» **ASSIGNMENT 1**:
According to the Flask testing question, why does test_hello fail? Explain the asker's suspected cause and what the closing reply says about where views.py mounts its routes.
» **ASSIGNMENT 2**:
Answer these questions from the Flask testing question:
(a) Which configuration name does the create_app method in AppTestCase pass?
(b) Which two calls does tearDown make?
(c) Which configuration name is used for the app created at module level in app/__init__.py?
» **ASSIGNMENT 3**:
Proceed with the Flask testing question from the point where it stops.

(EXTRACT PROVIDED begins)

I'm trying to write tests for a simple Flask application. Structure of the project is following:
app/
static/
templates/
forms.py
models.py
views.py
migrations/
config.py
manage.py
tests.py
tests.py
import unittest
from app import create_app, db
from flask import current_app
from flask.ext.testing import TestCase
class AppTestCase(TestCase):
def create_app(self):
return create_app('test_config')
def setUp(self):
db.create_all()
def tearDown(self):
db.session.remove()
db.drop_all()
def test_hello(self):
response = self.client.get('/')
self.assert_200(response)
app/init.py
# app/__init__.py
from flask import Flask
from flask.ext.sqlalchemy import SQLAlchemy
from config import config
db = SQLAlchemy()
def create_app(config_name):
app = Flask(__name__)
app.config.from_object(config[config_name])
db.init_app(app)
return app
app = create_app('default')
from . import views
When I launch the tests, test_hello fails because response.status_code is 404. Tell me, please, how can I fix it? It seems, that app instance doesn't know anything about view functions in the views.py. If it needs the whole code, it can be found here
Your views.py file mount the routes in the app created in your __init__.py file.

(EXTRACT PROVIDED ends)
(SOURCE MATERIAL begins)

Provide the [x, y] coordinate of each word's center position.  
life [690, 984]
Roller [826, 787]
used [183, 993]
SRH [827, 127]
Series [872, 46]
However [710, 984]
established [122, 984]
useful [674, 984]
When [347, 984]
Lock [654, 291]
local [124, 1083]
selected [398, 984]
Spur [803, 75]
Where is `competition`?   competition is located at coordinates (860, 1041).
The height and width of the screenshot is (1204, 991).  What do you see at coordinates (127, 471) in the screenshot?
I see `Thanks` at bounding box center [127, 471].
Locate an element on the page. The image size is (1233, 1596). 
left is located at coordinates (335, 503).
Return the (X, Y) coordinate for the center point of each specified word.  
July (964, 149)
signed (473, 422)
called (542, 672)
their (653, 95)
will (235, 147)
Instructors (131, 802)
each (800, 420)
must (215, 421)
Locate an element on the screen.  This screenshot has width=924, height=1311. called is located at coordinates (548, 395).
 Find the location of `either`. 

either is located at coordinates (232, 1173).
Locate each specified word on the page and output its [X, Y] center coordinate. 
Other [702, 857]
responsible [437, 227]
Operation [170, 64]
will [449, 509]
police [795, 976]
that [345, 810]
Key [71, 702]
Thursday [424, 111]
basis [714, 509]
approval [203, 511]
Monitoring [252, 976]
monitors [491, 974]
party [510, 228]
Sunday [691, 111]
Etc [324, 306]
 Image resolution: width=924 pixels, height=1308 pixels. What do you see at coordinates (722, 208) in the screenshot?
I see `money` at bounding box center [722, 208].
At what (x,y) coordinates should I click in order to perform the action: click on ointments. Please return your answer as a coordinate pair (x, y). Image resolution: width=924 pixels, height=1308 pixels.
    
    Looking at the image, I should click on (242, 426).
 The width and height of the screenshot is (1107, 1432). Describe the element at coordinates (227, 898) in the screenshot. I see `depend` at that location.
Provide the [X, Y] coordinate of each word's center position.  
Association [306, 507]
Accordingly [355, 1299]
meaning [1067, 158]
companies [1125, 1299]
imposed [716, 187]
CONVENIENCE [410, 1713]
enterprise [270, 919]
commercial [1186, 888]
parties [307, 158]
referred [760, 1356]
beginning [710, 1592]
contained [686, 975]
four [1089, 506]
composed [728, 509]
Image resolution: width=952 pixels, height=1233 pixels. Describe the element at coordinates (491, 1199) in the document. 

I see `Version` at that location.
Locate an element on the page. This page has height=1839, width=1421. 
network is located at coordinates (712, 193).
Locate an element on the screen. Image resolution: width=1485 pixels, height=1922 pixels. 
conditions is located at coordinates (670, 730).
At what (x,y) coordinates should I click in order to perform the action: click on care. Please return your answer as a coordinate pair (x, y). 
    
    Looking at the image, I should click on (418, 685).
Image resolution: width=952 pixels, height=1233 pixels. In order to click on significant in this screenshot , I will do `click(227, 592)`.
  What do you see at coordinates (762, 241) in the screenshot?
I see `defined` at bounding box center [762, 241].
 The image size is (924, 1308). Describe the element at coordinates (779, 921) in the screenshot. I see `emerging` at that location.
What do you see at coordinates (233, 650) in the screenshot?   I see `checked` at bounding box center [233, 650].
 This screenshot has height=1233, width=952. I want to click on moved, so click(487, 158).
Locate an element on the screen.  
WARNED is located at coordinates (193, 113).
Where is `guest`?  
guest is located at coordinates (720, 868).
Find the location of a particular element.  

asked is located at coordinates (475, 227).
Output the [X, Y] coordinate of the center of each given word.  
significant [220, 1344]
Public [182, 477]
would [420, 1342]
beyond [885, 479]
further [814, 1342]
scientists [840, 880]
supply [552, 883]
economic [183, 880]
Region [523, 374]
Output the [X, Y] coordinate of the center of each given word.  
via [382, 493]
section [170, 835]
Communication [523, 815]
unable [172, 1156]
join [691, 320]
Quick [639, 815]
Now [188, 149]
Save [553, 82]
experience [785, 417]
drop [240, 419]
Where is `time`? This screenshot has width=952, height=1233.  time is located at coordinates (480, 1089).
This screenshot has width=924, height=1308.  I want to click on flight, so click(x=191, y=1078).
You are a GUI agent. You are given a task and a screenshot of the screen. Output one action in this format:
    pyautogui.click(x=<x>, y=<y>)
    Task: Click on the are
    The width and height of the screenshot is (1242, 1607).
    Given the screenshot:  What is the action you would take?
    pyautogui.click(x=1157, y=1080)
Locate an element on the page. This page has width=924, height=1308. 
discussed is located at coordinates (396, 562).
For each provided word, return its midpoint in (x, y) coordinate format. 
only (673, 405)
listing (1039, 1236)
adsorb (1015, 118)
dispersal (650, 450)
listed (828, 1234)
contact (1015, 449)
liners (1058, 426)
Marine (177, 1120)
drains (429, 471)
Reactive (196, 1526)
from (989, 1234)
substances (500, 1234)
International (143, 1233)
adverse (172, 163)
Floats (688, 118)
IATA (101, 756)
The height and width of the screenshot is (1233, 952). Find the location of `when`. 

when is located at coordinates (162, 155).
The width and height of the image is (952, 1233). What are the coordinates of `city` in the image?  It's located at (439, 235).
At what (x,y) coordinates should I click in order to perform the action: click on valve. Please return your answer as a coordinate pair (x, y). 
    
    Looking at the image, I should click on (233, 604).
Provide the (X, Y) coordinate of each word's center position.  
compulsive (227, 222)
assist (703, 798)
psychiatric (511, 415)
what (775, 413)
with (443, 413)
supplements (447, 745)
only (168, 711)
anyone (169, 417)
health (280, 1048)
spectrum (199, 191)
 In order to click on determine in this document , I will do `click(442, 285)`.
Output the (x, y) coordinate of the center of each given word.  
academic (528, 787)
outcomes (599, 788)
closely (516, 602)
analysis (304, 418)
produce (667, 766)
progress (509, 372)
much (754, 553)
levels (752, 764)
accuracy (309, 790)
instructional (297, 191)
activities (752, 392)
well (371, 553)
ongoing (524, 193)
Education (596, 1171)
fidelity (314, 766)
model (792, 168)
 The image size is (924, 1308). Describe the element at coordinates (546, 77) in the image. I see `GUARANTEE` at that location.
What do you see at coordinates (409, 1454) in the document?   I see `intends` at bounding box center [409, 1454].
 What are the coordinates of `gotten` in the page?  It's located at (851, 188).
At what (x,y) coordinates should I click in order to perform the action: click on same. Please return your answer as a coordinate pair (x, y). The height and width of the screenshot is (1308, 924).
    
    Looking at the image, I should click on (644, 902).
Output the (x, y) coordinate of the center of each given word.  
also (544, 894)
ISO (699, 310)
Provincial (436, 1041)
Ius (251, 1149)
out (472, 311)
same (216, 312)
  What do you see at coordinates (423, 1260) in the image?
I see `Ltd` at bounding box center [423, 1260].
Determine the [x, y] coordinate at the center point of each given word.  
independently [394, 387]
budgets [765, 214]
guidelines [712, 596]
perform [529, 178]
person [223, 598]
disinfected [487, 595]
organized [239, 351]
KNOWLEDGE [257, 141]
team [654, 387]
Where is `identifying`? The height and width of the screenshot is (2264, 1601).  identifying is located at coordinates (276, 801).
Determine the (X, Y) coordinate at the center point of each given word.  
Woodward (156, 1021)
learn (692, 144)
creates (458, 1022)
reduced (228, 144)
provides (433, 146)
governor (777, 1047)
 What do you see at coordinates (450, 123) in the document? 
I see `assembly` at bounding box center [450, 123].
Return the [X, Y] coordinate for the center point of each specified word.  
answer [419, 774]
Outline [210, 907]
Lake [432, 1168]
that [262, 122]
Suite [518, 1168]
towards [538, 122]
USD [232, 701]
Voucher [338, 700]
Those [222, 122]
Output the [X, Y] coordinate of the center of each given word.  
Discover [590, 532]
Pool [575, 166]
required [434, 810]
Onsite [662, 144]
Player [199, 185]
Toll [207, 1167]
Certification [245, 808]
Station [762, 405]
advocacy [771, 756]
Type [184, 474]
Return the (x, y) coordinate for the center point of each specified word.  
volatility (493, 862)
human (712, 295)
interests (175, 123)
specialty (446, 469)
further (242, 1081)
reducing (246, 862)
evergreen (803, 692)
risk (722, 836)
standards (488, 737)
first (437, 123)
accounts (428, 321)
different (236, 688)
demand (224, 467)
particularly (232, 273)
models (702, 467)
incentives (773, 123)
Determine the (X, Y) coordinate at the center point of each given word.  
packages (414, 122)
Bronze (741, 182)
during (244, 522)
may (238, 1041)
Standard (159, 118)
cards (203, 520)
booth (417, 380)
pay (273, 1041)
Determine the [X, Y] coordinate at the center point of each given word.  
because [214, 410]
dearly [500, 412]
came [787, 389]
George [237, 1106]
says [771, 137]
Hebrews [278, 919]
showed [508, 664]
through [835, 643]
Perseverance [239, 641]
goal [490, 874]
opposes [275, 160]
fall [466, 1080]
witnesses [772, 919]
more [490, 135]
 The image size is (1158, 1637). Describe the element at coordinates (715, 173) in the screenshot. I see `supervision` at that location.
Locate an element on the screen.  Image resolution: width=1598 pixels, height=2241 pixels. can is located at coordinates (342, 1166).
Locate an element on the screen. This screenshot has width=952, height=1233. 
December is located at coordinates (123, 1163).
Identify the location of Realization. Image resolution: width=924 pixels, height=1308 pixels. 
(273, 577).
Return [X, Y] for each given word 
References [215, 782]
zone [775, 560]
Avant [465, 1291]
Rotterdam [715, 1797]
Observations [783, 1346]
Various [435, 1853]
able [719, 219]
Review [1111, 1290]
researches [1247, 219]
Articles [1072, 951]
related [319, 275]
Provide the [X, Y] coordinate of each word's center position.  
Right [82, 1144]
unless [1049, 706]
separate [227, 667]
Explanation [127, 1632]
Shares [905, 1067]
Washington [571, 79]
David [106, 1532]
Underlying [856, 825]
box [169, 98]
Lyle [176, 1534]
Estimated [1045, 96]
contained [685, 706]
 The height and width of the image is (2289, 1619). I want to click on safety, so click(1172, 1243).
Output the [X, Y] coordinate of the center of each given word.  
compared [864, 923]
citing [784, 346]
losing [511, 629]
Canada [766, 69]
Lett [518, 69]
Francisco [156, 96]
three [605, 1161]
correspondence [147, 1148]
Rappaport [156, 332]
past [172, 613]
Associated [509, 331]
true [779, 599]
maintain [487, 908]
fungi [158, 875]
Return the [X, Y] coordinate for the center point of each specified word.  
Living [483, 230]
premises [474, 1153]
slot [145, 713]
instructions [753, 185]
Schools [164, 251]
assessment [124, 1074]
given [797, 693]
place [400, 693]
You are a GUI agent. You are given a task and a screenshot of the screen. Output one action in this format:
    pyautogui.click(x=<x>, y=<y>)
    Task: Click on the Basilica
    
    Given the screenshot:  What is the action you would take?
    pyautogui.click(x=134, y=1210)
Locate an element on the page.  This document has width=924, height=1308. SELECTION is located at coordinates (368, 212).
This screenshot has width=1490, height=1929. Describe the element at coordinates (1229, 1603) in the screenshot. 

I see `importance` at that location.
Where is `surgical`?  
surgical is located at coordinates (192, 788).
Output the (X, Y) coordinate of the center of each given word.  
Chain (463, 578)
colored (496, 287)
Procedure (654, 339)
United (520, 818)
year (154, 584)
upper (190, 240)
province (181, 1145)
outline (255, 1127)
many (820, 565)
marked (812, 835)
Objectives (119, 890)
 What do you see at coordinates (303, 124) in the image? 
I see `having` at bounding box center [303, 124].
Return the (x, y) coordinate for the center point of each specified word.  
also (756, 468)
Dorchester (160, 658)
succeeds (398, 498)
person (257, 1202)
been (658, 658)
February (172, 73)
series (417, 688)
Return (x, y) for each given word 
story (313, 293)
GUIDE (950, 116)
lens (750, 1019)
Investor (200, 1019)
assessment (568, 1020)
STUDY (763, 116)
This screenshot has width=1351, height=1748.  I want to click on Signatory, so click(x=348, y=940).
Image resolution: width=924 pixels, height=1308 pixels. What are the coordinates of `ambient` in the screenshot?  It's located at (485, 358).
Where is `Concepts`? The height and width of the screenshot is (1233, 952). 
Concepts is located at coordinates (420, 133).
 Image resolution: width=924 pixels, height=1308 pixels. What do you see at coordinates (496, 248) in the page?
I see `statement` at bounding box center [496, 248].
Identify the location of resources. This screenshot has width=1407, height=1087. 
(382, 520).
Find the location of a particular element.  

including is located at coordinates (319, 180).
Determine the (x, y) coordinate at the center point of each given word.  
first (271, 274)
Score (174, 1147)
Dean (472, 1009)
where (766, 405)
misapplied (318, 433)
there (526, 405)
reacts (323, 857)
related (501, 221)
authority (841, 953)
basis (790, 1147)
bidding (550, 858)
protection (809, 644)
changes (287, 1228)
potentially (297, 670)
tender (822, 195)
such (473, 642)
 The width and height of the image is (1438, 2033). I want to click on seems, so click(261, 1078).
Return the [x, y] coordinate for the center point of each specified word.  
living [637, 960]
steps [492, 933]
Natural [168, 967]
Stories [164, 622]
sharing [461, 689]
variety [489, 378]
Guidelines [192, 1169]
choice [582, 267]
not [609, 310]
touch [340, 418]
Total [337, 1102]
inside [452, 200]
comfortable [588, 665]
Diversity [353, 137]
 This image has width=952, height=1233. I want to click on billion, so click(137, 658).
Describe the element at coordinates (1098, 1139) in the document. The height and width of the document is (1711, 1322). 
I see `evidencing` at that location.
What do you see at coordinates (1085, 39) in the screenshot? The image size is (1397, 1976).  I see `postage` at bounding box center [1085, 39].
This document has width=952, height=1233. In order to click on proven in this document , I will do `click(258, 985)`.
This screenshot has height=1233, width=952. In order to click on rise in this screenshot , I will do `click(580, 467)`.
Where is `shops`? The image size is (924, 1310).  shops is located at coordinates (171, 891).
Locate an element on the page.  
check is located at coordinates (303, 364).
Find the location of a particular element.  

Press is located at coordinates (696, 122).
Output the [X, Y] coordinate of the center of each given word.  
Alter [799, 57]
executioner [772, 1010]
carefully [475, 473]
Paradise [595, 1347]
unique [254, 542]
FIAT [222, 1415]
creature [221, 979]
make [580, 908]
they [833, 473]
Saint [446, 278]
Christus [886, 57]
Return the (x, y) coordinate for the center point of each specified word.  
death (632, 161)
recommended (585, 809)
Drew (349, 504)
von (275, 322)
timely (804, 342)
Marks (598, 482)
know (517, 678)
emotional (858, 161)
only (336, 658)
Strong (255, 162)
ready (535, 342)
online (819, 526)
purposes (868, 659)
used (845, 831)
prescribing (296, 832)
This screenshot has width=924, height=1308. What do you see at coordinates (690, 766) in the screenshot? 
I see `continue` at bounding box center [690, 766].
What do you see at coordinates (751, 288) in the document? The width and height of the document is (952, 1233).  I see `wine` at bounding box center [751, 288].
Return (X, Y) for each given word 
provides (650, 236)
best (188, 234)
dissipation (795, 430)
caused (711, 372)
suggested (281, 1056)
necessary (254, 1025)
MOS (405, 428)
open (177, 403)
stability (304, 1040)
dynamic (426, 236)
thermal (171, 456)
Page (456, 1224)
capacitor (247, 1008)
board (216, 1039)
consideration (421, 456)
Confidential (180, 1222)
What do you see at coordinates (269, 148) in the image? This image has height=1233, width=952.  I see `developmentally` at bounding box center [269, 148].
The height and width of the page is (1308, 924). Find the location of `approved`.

(SOURCE MATERIAL ends)

» **WRITTEN REPLY 1**:
test_hello fails because response.status_code is 404. The asker suspects that the app instance doesn't know anything about the view functions in views.py. The reply states that views.py mounts the routes in the app created in the __init__.py file.

» **WRITTEN REPLY 2**:
(a) 'test_config'
(b) db.session.remove() and db.drop_all()
(c) 'default'

» **WRITTEN REPLY 3**:
You must bind these routes to your created app in create_app test method.
I suggest you to invert the dependency. Instead the views.py import your code, you can make a init_app to be imported and called from your __init__.py or from the test file.
# views.py
def init_app(app):
app.add_url_rule('/', 'index', index)
# repeat to each route
You can do better than that, using a Blueprint.
def init_app(app):
app.register_blueprint(blueprint)
This way, your test file can just import this init_app and bind the blueprint to the test app object.